Amelia had been washing the dishes when she asked this. Soap bubbles floated toward the exposed wooden beams overhead, where moonlight cast upon the silver streaks in her hair. Her skin had turned thinner, her eyes blurred with a cloudy hue. Time brought changes to her body that she’d never imagined at eighteen. She had become a spinster, a life of peace she had always wanted. She reveled in the variations that came with age, how they proved she’d survived every impossible thing she once feared. Meanwhile, throughout the years they lived together, Malicine’s appearance remained the same.

“I see your morbid thoughts haven’t disappeared,” they replied.

“They’re not morbid. It’s been a good life. But I’m not leaving until I know what happens to you.”

Fire crackled in the stone hearth. Memories flitted by of afternoons nestled in Malicine’s overstuffed armchair and Amelia’s tufted pillows. Books with crinkled pages lined the shelves, jars filled with jam and marmalade sat on countertops, every relic revealing decades spent with one another.

“I don’t know where I’ll go. Perhaps that’s the thrilling part,” Malicine said. “It’s a big world, and we only live in one of them. I want to see what Talon and I find next.”

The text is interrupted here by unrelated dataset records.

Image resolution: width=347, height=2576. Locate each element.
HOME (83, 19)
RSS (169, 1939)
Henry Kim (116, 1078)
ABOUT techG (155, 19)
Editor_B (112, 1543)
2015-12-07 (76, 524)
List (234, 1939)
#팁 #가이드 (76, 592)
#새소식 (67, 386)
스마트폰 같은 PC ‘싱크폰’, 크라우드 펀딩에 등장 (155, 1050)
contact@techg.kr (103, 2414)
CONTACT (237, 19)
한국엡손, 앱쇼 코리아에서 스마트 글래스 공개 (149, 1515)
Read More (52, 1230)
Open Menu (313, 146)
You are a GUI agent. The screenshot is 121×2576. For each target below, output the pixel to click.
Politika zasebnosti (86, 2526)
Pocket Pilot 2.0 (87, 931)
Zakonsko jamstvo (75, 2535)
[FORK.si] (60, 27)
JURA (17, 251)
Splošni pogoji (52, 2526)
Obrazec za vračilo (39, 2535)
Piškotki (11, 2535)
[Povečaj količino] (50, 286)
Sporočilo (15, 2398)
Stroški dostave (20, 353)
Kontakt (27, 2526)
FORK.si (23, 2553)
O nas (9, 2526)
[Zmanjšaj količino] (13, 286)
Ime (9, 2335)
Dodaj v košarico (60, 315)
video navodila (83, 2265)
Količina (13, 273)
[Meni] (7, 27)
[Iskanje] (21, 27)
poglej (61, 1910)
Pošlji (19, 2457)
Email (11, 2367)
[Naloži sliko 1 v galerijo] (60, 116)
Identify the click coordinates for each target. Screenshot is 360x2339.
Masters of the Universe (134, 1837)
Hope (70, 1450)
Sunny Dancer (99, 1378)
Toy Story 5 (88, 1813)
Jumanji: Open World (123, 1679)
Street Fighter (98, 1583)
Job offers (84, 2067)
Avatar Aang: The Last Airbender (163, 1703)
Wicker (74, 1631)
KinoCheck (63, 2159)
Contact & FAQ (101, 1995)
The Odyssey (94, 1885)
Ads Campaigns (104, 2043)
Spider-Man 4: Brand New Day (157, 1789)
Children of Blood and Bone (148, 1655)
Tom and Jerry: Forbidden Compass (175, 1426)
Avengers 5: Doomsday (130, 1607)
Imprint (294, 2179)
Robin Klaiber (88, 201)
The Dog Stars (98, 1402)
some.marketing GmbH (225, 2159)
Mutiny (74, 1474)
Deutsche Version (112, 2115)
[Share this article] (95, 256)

Amelia held back her tears, yet the small pinch in her chest came from happiness as well. She’d loved the slow mornings tending the garden in her backyard, filling the beds of her fingernails with dirt, watching the sunflowers bloom every summer. She appreciated having only the company of crickets on quiet evenings and knowing that every day would be the same. But Malicine wanted more,and the demon stayed by her side longer than they should have to watch over her. Despite the good days, darkness always lingered at the back of her mind, a permanent residue of grief she couldn’t escape even in the comfort of bedsheets.

But she had survived each time, and she would survive again. She would not let fear hold Malicine back from exploring the rest of the world.